Denmark telah menyepakati cara menerapkan pajak pertama di dunia atas emisi pertanian, termasuk perut kembung akibat peternakan.
Hal ini terjadi setelah berbulan-bulan negosiasi antara partai-partai besar di negara tersebut, petani, industri, serikat pekerja dan kelompok lingkungan hidup. Perjanjian Tripartit Hijau pertama kali diumumkan pada bulan Juni.
Mulai tahun 2030, petani harus membayar retribusi sebesar 300 kroner ($43; £34) per ton metana (sesuai dengan karbon dioksida) atas emisi dari peternakan termasuk sapi dan babi, yang akan meningkat menjadi 750 kroner pada tahun 2035.
Menteri Tripartit Hijau mengatakan mereka akan “melakukan apa pun untuk mencapai tujuan iklim kita” setelah menerima “mayoritas luas” di parlemen.
“[It is a] tugas yang sangat besar yang kini sedang dilakukan: mengubah sebagian besar lahan kita dari produksi pertanian menjadi hutan, menjadi ruang alami, untuk memastikan bahwa kita dapat menghidupkan kembali fjord kita,” kata Jeppe Bruus.

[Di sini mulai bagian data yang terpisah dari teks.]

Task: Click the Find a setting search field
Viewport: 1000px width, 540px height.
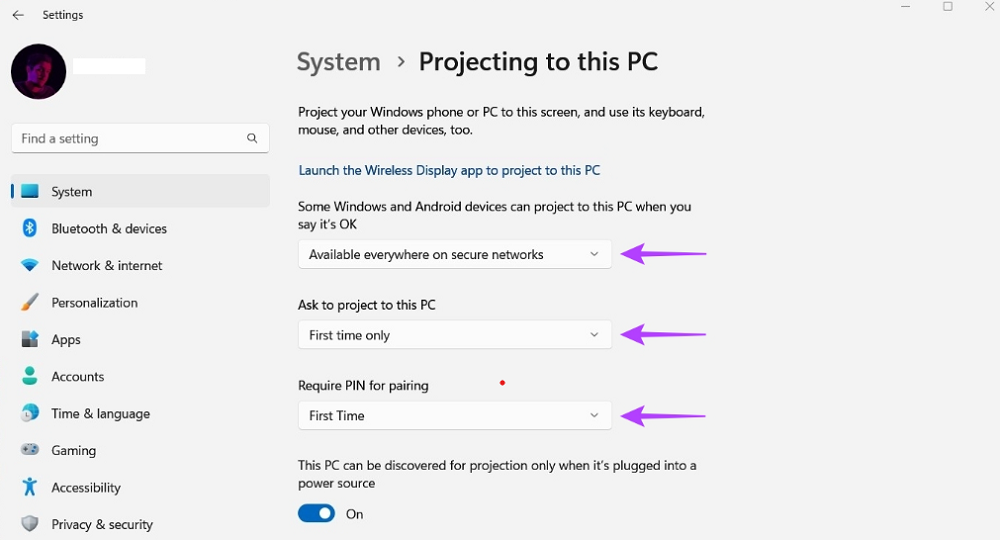Action: coord(128,138)
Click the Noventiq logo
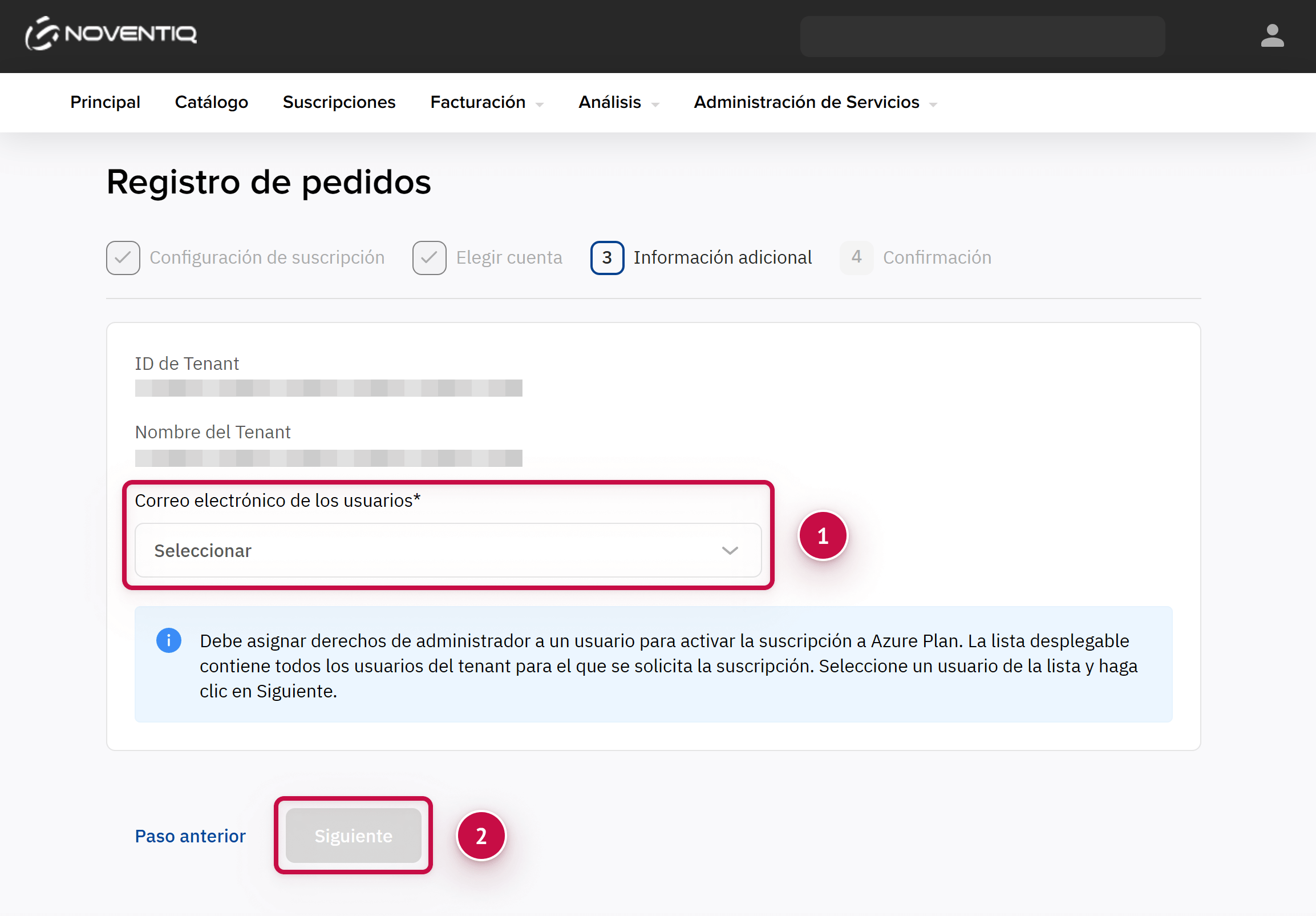 111,34
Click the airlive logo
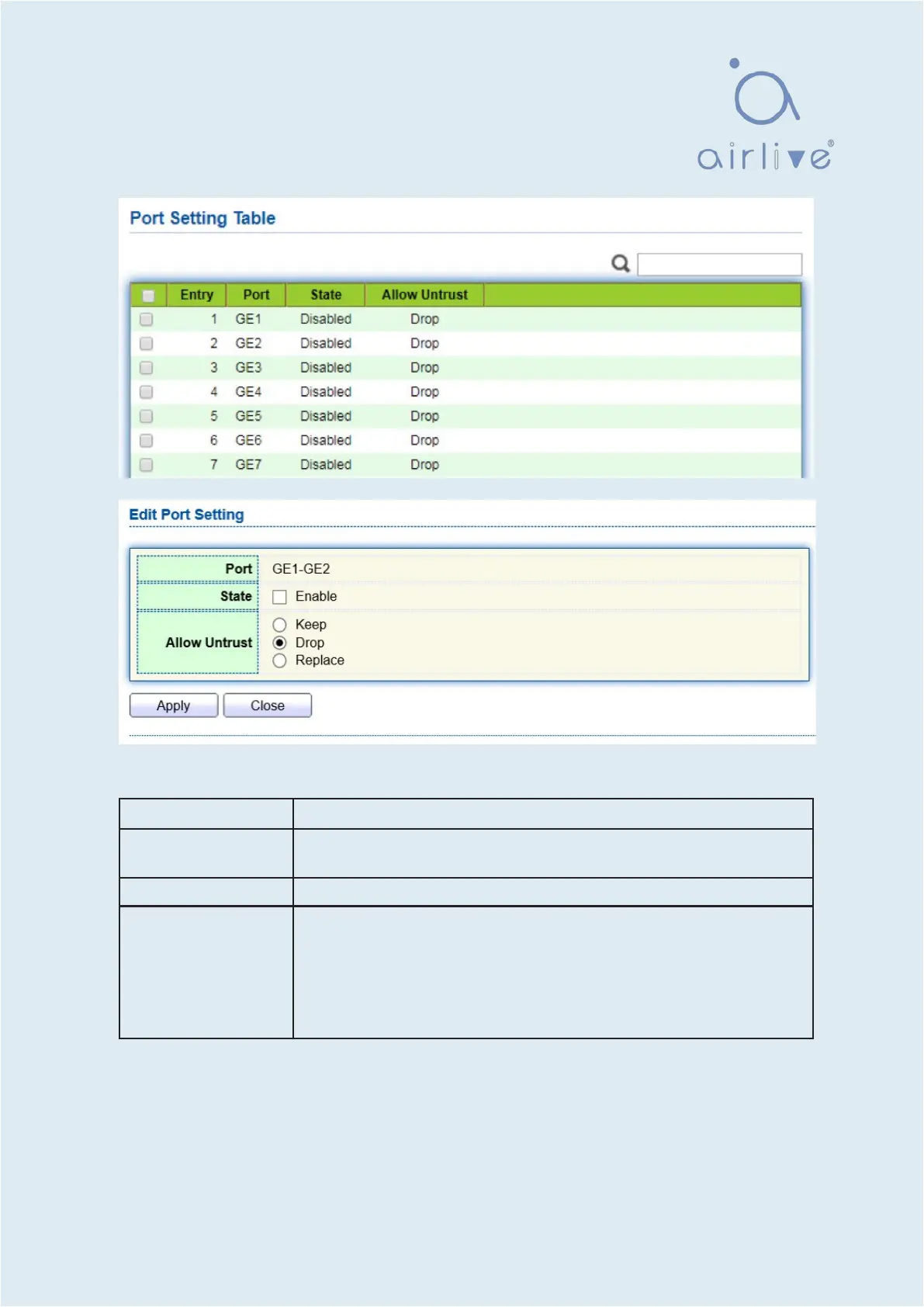Viewport: 924px width, 1307px height. (765, 116)
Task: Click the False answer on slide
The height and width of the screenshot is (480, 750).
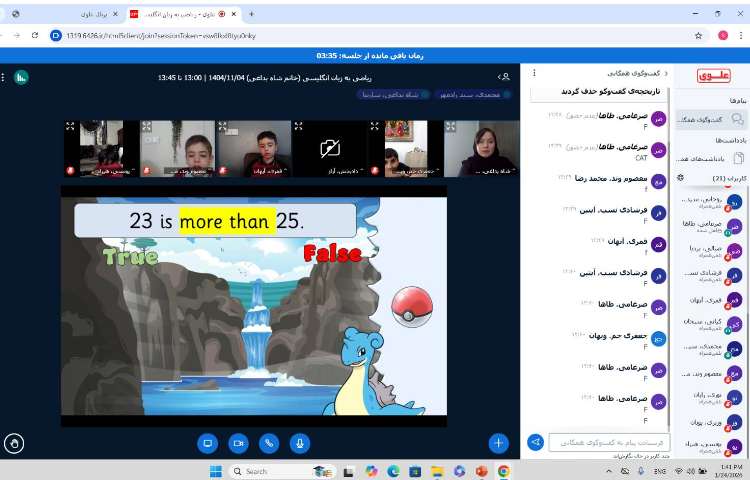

Bagian dari perjanjian Tripartit Hijau antara pemerintah, industri pertanian, dan organisasi lingkungan hidup juga bertujuan untuk mengurangi polusi nitrogen dalam upaya memulihkan pesisir dan fjord. Emisi nitrogen dapat dikurangi sebesar 13.780 ton per tahun mulai tahun 2027, kantor berita AFP melaporkan.
Upaya terpadu juga akan dilakukan untuk meningkatkan keanekaragaman hayati negara ini.
Menurut harian Denmark Pos Kopenhagen250.000 hektar hutan baru akan ditanami, dan 140.000 hektar lahan gambut yang sedang digarap akan dikembalikan ke habitat aslinya.
Lahan gambut merupakan lahan basah yang ditandai dengan kondisi tergenang air dan dikenal sebagai penyimpan karbon.
Sekitar 60% wilayah Denmark saat ini merupakan lahan pertanian, menjadikan negara ini bersama dengan Bangladesh sebagai negara yang memiliki lahan pertanian tertinggi, menurut laporan parlemen Denmark.
“Alam Denmark akan berubah dengan cara yang belum pernah kita lihat sejak lahan basah dikeringkan pada tahun 1864,” kata Bruus, seperti dikutip kantor berita AFP.
Berbicara mengenai perjanjian tersebut, Menteri Iklim, Energi dan Utilitas Denmark, Lars Aagaard, mengatakan perjanjian tersebut menunjukkan “keinginan negaranya untuk bertindak”.
“Hal ini juga menunjukkan model Denmark – mayoritas politik di parlemen Denmark [and] keterlibatan sektor-sektor yang akan terkena dampak pajak dan keterlibatan pemangku kepentingan lingkungan hidup,” tambahnya, seraya menjelaskan bahwa hal-hal ini adalah “hal-hal yang dapat kita manfaatkan jika seluruh dunia dapat mendorong kerja sama dalam upaya memerangi perubahan iklim.”